第77回:『サイバーフォーミュラSIN、オープニング主題歌「Pray」をLAZYが歌う!』

「新世紀GPXサイバーフォーミュラSIN(以降、サイバーSIN)」第1巻発売が19981221日となりました。

本数は、全巻5本。

当時のわたしたちが作れる本数を考えました。そして、デスクと相談して決めました。

 

わたしは「新世紀GPXサイバーフォーミュラSAGA(以降、サイバーSAGA)」を作ったことで、新作を作るにはどうすれば良いのか?を色々考えました。

そこで、やり方をガラリと変えることにしました。

全巻、ほぼ同じスタッフで作ることにしたのです。

絵コンテは福田監督が描く。キャラクター作画監督も久行(宏和)さんが担当し、メカ作画監督を重田(智)さんが担当と、全5巻ともに同じメンバーで作っていくのです。

原画マンなどは少し変化してもメインスタッフはほぼ同じで行くことで、クオリティを堅持することになります。

 

その変わり、発売スケジュールが、数カ月おきになります。

毎月発売とか隔月発売は出来なくなりますので、宣伝などは一工夫必要です。

ちなみに、この作り方に決めたことで、おのずとベストは、全5巻ではないか?となりました。

 

これらのお願いをバップに相談して、OKをもらいました。

 

「サイバーSAGA」の納品が終わったばかりで、さてさてどこから手をつけて行くのか?

リアルに色々決めていく必要があります。

 

一番最初に決めなければならないことは、何か?

 

それは、どんなお話にするのか?です。

物語を決めて、プロット、シナリオを書くことになります。

 

新しいサイバーシリーズを作ることが決まったとき、福田(己津央)監督が、わたしに「古里さん、誰の話を見たいですか?」と質問してきました。

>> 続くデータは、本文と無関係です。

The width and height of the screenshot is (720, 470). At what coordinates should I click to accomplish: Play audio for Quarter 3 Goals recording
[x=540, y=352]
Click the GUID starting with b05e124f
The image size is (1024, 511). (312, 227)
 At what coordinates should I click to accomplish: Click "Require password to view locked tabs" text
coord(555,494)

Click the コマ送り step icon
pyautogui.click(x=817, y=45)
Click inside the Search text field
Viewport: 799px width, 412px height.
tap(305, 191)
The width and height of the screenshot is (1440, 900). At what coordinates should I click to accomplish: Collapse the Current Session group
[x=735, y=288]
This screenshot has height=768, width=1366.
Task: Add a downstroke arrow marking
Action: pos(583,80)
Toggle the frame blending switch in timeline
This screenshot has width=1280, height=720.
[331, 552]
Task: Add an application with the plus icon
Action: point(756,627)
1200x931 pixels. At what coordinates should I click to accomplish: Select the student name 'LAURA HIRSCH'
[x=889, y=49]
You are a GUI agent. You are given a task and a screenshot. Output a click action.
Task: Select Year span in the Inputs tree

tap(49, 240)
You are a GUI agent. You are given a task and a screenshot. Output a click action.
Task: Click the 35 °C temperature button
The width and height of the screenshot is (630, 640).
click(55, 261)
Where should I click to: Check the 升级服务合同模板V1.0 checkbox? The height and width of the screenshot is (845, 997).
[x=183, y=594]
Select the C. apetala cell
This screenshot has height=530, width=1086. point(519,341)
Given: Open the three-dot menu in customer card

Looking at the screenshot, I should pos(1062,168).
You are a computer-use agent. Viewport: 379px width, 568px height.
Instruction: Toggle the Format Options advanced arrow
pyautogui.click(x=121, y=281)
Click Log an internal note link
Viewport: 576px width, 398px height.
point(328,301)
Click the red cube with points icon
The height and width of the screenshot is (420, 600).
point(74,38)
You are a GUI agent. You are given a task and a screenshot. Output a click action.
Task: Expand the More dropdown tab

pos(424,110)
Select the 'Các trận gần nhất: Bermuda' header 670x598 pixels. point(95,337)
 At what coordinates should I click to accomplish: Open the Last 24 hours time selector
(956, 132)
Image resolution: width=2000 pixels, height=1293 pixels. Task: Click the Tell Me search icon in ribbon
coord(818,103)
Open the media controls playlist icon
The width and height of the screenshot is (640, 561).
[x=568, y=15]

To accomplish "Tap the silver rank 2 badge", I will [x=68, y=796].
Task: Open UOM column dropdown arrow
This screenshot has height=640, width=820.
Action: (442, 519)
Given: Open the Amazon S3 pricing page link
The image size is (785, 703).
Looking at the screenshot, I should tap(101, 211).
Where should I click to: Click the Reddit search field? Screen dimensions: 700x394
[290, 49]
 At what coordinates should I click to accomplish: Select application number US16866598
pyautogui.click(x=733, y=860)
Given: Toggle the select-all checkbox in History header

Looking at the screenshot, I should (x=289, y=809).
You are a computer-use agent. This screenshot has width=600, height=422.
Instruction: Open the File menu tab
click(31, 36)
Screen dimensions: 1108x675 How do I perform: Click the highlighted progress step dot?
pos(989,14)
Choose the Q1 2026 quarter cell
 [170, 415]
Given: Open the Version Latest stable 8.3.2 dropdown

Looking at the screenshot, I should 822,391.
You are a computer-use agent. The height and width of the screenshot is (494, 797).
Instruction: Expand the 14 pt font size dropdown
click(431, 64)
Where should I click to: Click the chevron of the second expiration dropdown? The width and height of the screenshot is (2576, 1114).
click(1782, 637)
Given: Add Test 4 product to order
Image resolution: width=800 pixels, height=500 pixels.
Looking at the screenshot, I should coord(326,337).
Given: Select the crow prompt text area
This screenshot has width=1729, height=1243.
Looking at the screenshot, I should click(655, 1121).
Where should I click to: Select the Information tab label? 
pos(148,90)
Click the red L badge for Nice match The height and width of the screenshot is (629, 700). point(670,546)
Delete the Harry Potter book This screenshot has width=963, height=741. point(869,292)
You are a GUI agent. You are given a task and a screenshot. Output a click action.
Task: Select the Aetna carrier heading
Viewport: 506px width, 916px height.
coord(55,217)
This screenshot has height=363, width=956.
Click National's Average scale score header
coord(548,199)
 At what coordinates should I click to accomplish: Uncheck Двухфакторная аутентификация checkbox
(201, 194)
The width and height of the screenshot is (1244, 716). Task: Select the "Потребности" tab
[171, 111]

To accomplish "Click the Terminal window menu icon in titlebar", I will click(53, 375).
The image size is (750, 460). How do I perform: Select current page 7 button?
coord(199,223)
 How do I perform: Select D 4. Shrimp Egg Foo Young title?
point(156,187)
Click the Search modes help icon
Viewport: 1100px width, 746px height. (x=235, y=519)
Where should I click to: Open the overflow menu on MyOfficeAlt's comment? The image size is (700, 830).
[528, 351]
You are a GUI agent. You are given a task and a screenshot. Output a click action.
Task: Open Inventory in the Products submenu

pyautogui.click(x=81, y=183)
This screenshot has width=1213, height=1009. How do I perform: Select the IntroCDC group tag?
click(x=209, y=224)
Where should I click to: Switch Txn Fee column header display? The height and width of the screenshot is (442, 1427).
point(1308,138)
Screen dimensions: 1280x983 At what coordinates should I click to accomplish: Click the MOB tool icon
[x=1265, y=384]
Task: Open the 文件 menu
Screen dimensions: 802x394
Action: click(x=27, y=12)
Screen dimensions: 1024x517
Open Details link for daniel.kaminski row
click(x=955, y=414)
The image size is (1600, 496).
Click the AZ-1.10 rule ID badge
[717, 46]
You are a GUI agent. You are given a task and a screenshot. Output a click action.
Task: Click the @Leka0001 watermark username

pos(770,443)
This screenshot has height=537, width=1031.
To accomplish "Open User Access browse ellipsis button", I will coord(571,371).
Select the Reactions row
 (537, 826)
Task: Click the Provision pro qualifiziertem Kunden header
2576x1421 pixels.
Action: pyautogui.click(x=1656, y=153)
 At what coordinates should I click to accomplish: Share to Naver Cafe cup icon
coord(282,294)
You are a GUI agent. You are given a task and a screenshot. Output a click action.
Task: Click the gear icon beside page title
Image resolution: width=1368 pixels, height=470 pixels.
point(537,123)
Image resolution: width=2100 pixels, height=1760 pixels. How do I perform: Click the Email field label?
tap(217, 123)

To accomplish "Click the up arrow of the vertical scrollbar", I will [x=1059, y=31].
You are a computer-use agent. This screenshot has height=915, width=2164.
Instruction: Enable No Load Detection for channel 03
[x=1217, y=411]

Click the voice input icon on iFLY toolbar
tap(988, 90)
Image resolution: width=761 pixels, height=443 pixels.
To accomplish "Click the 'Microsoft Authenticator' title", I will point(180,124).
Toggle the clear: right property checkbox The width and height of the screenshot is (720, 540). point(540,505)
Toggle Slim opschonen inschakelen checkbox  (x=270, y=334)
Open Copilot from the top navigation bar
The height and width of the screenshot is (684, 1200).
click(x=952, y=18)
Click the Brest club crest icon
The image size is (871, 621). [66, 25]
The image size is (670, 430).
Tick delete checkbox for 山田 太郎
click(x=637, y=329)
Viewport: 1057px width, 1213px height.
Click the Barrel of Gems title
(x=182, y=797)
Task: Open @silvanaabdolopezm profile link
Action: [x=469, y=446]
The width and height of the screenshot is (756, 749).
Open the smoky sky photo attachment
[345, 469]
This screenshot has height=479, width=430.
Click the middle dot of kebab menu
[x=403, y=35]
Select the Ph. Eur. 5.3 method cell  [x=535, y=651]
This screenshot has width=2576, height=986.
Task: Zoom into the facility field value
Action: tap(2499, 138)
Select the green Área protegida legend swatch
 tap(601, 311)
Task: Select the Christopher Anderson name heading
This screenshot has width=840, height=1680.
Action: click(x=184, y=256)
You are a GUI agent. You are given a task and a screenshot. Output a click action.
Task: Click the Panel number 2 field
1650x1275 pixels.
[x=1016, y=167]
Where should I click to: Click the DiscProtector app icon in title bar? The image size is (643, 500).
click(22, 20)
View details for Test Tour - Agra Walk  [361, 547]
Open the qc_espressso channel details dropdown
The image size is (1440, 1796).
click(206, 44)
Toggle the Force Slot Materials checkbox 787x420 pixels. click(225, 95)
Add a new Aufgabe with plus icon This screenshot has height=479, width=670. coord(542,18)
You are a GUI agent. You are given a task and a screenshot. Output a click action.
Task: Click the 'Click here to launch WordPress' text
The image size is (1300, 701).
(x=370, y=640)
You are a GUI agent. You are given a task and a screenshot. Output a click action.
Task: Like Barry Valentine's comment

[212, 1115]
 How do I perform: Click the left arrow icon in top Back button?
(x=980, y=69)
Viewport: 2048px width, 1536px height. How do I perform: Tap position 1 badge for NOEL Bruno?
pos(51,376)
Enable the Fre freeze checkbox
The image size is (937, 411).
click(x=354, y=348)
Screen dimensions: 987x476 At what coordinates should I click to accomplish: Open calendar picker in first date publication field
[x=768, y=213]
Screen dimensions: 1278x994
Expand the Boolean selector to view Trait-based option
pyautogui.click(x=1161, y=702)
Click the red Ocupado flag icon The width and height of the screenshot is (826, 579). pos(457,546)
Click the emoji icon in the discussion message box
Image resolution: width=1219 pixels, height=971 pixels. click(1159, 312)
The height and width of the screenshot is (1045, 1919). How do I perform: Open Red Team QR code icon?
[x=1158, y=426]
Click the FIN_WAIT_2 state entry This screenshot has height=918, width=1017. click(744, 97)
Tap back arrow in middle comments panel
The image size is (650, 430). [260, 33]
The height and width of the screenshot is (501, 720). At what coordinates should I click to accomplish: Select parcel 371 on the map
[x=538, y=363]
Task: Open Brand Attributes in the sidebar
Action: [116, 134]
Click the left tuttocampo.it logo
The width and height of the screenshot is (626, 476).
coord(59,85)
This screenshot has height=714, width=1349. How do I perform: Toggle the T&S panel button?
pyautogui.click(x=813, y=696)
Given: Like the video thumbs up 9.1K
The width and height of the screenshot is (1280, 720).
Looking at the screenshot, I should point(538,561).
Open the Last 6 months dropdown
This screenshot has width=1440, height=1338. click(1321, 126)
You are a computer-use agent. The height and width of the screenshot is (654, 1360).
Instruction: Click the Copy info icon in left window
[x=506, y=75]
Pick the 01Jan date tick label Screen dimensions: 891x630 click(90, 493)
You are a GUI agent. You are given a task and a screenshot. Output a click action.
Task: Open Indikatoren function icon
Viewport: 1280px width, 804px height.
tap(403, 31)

わたしは、「加賀ちゃんの話が見たいですね」と答えました。

好きなキャラは誰と問われると、「ランドル」と答えますが、誰の物語を見たいか?となると、ブリード・加賀です。

加賀には「テレビシリーズ、11、ゼロ、SAGA」で、描いていないドラマがまだあると思ったのです。

 

さらに、加賀の物語をサイバーファンの方々も見たいのではないかな?と思ったのです。

 

福田監督、わたしともに、新作OVAでは加賀を真ん中に据えて行こうとなりました。

 

新キャラを出して、ハヤトと対決させるには、「SAGA」をやった経験上全8巻は必要だと思っていました。

今回は、全5巻と決めましたので、3巻少ないわけです。そうなると、新キャラを出すとその説明に12話使うのですが、それは無理です。

だからこそ、すでに説明のいらない既存のキャラクターに王者ハヤトに挑ませる必要があるのです。ただ、新型マシンを出すことになったので、そのマシンは見せる、説明する必要があります。

 

5巻(起承転結プラスα)と決めたことで、色々な制約が生まれてしまったのです。

 

その既存のキャラクターのなかでも、ドラマをまだ深堀りしていない、そして、人気キャラであることなど、色々なバランスのなかで、ブリード・加賀は最適解だったのではないだろうか?と思うのです。

 

あと、福田監督とシリーズ構成&シナリオライターの両澤(千晶)さんの間でも色々話し合って加賀で行くことになったと思うのです。

 

古里が見たいと言ったから決まるなんてことはないでしょう。

福田監督の腹づもりとして加賀の物語なら描けると決めたんだと思います。

 

とにかく、加賀のお話を描くこととなりました。

合わせて、加賀に乗ってもらいたい新型マシンも出すこととなり、それはマシンデザイナーの河森(正治)さんに発注することになりました。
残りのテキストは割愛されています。